Im Jahr 1993 fiel mein Auto durch die Hauptuntersuchung, und hier ist die Geschichte dazu:

Ich gehöre nicht zu den Menschen die Ihren Autos Namen geben, meine (fahrenden) Autos bekommen (laufende) Nummern. Es handelte sich um mein Auto Nr. 10 (inzwischen bin ich bei Nr. 13 angekommen) und es war ein gutes Auto, deshalb wollte ich wissen weshalb es durchgefallen war. Mein Citroen BX 19 TRD hatte einen Dieselmotor und eine reichlichhaltige Ausstattung, die zusätzliche genehmigungspflichtigen An- oder Einbauten überflüssig machte. Der Prüfbericht gemäß § 29 und Anlage VIII StVZO gab überraschende Auskunft über die Gründe, weshalb mein Auto nicht mehr für verkehrssicher gehalten wurde. Wann - und mit welchem Ergebnis - die Funktionsfähigkeit des Prüfers untersucht wurde, geht aus dem Prüfbericht leider nicht hervor.

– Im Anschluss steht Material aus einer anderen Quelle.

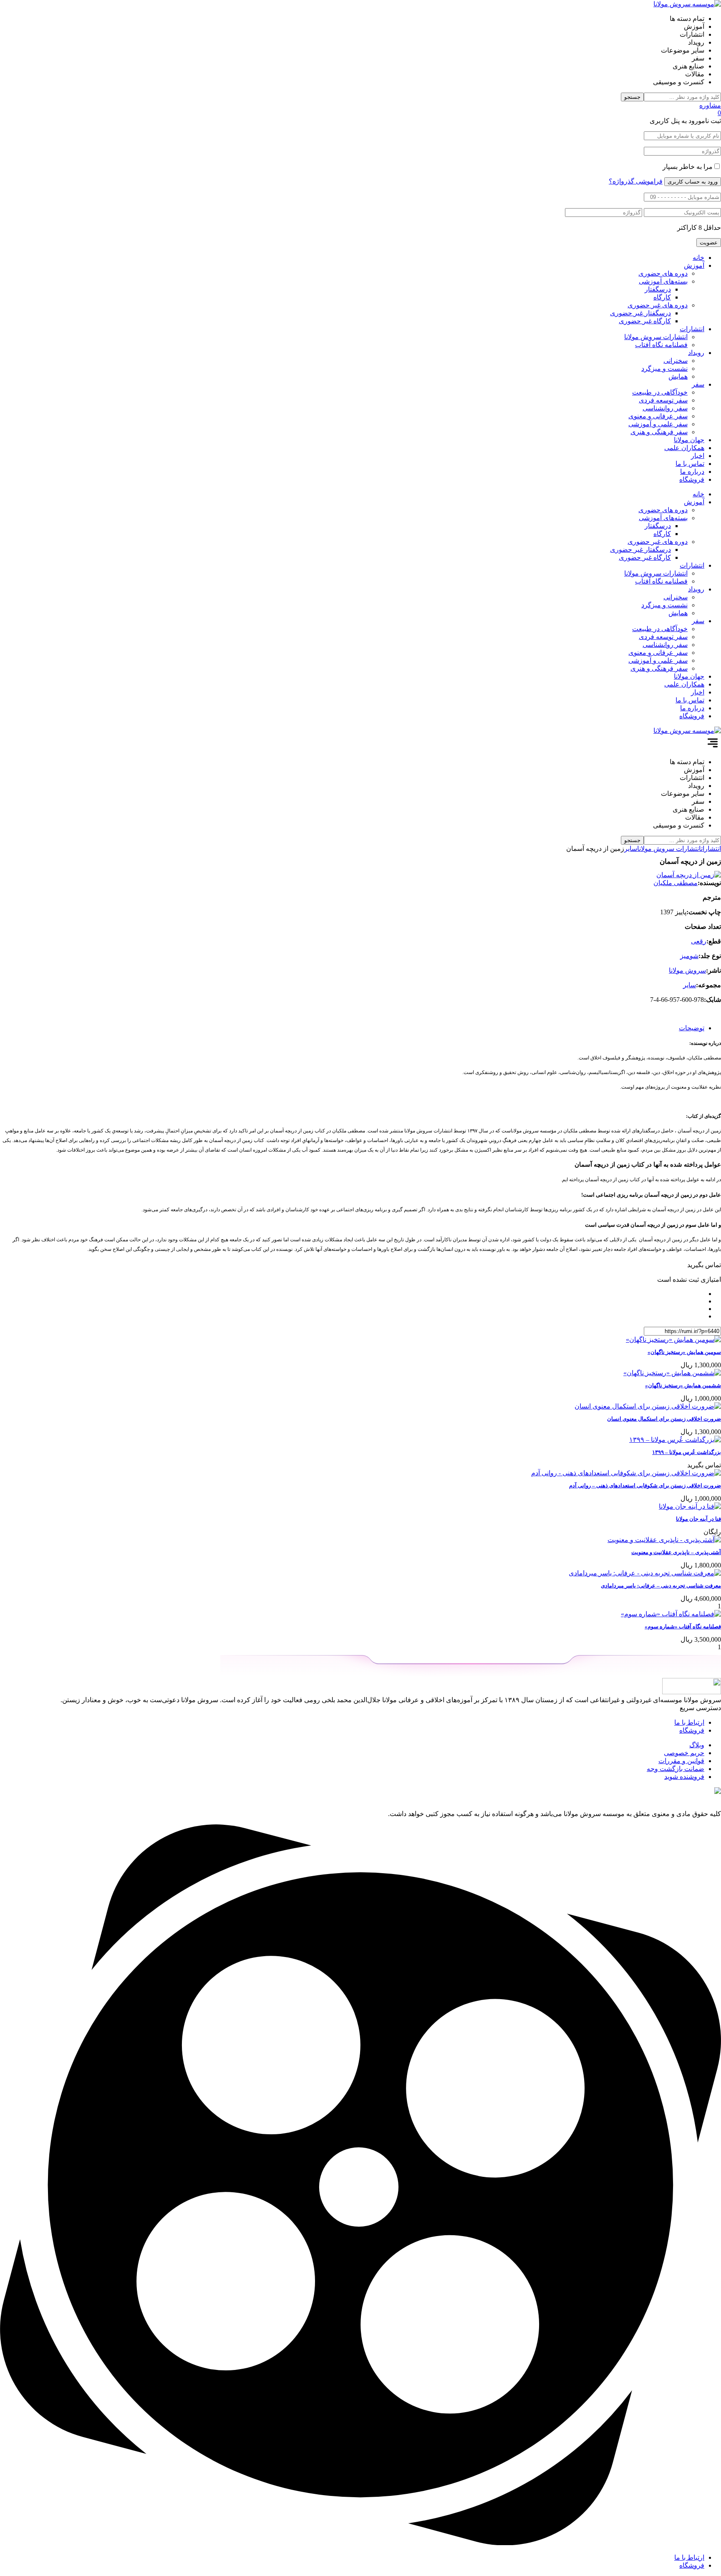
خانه (698, 257)
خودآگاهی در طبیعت (660, 392)
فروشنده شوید (684, 1776)
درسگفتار (658, 289)
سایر (630, 848)
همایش (678, 376)
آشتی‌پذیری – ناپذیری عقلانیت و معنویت (676, 1552)
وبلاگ (696, 1744)
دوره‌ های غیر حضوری (658, 305)
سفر (698, 384)
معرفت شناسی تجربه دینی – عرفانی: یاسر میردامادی (661, 1585)
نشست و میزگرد (664, 368)
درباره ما (692, 471)
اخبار (697, 455)
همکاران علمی (684, 447)
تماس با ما (690, 463)
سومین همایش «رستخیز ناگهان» (684, 1352)
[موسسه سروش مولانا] (687, 4)
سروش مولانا (687, 970)
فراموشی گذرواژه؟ (636, 181)
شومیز (689, 955)
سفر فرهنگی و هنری (659, 431)
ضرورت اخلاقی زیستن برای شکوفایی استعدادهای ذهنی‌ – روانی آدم (645, 1485)
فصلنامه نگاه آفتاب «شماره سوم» (683, 1626)
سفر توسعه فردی (663, 400)
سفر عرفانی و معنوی (658, 416)
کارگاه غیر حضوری (645, 321)
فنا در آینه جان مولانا (698, 1519)
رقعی (698, 941)
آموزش (694, 265)
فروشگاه (691, 479)
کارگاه (662, 297)
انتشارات (692, 328)
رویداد (696, 352)
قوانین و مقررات (681, 1760)
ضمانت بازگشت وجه (675, 1768)
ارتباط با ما (689, 1722)
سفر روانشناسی (665, 408)
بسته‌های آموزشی (663, 281)
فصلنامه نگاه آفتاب (661, 344)
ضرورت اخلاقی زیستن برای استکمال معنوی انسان (664, 1419)
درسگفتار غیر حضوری (640, 313)
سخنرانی (675, 360)
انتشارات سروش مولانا (656, 336)
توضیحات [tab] (691, 1027)
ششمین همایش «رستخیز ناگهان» (683, 1385)
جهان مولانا (689, 439)
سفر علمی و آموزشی (658, 424)
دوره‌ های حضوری (663, 273)
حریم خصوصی (684, 1752)
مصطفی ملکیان (675, 882)
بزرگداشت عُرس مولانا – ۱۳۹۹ (686, 1452)
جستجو (632, 97)
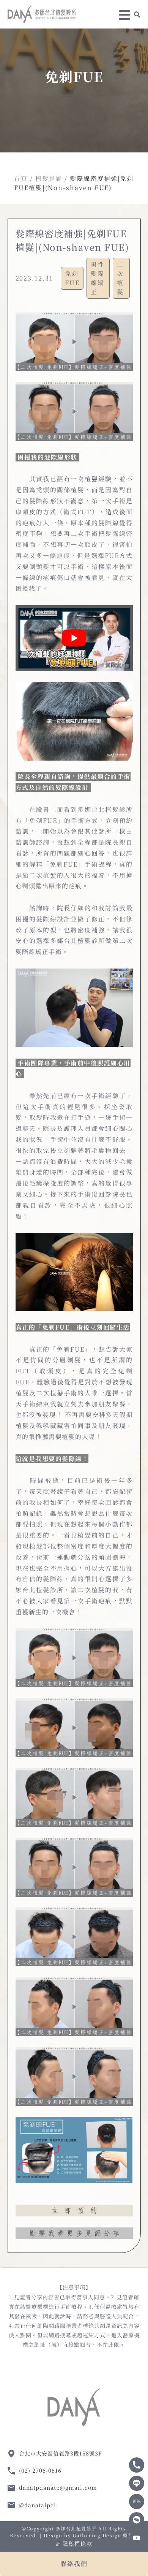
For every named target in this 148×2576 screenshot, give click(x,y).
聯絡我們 (74, 2563)
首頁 (21, 178)
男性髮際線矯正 (97, 278)
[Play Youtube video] (74, 638)
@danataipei (37, 2505)
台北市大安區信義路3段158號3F (60, 2453)
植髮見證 (49, 178)
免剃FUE (72, 278)
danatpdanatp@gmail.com (58, 2487)
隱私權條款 (77, 2543)
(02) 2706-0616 (40, 2470)
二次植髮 (120, 278)
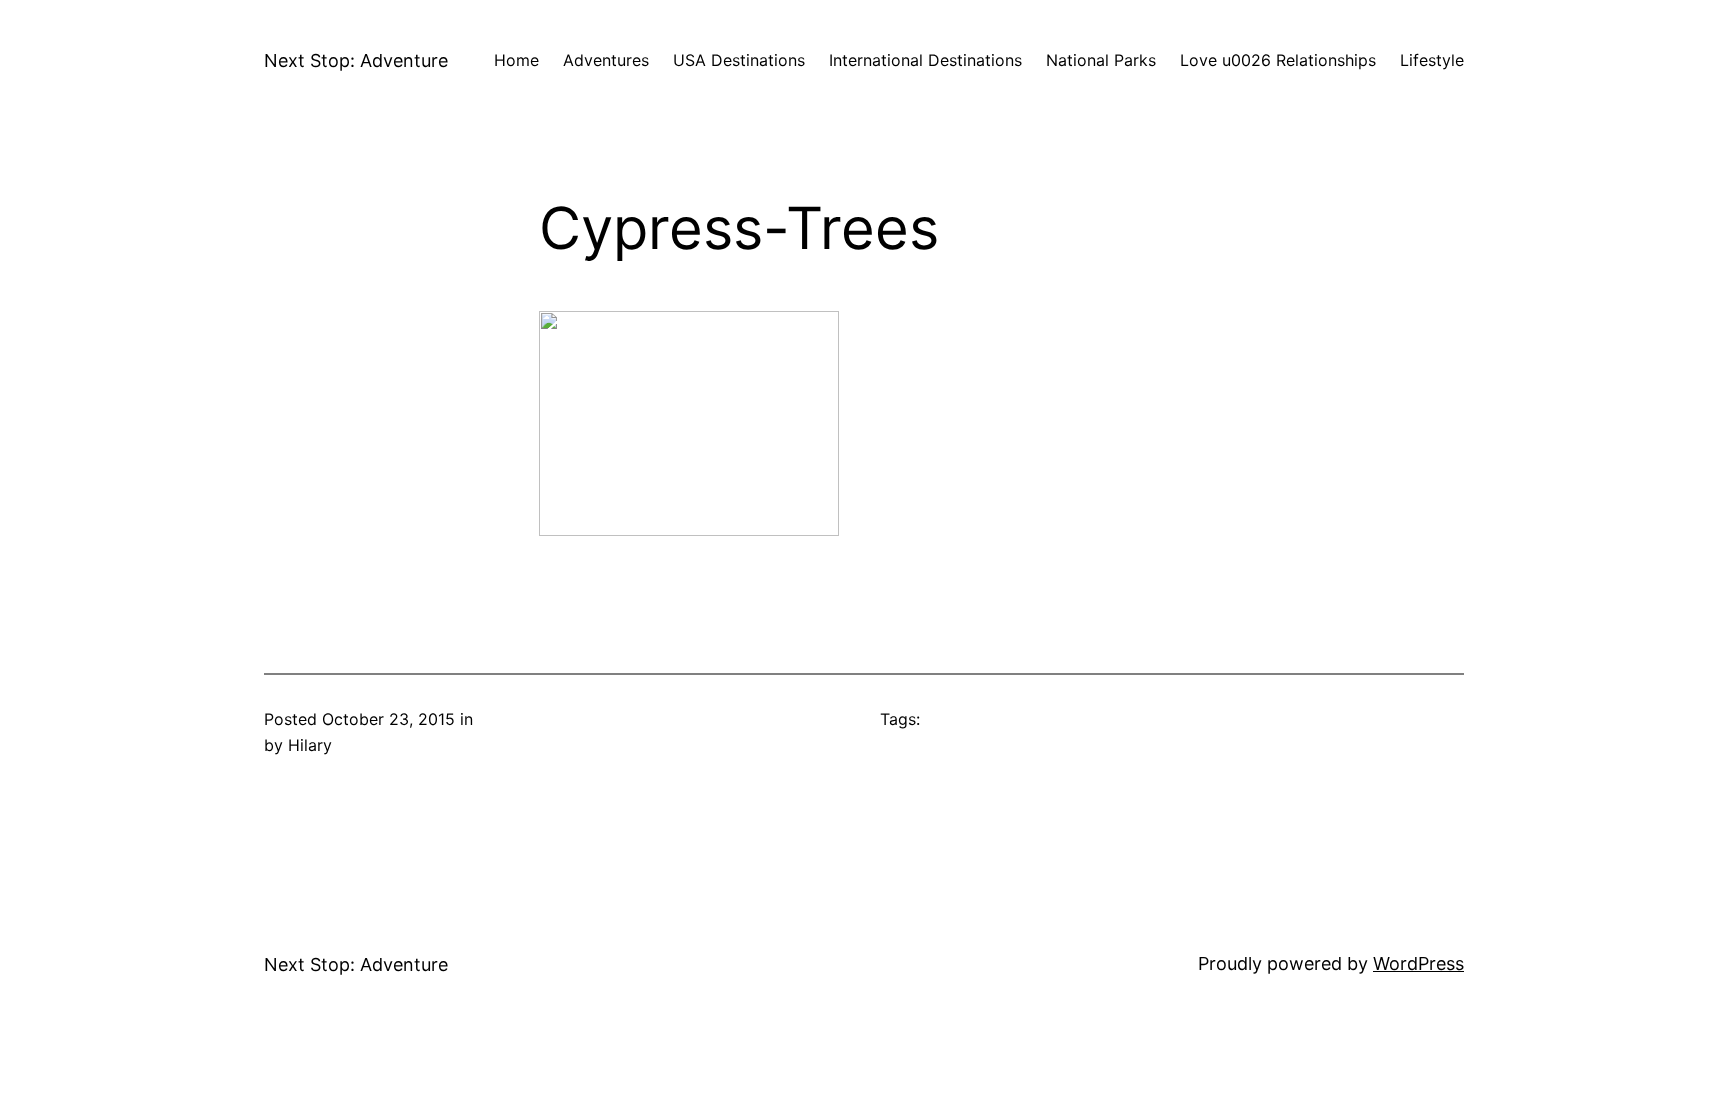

Hier der Ausschnitt, in welchem alle "Mängel" aufgelistet werden:

Und hier die Erklärungen:

Die Bremsen wurden auch getestet. Mit wissenschaftlichen Methoden und teurer Technik. Die größte Schwachstelle ist in solchen Fällen immer wieder der Mensch mit seinen kleinen Unzulänglichkeiten. Hier ist der Beweis:

Wie man sieht, bringt der Citroen BX 19 einwandfreie Bremswerte zustande.

Frage: Was habe ich daran eigentlich auszusetzen?

Antwort: Der Prüfer will lt. Prüfprotokoll den Wert der Feststellbremse (sogenannte "Handbremse") "hinten" gemessen haben. Bei diesem Wagen gibt es jedoch keine Feststellbremse mit Wirkung auf die Hinterräder, die Feststellbremse wirkt bei diesem Modell ausschließlich auf die Vorderräder. Das merkt man aber nur, wenn man weiß, was vorne und hinten ist!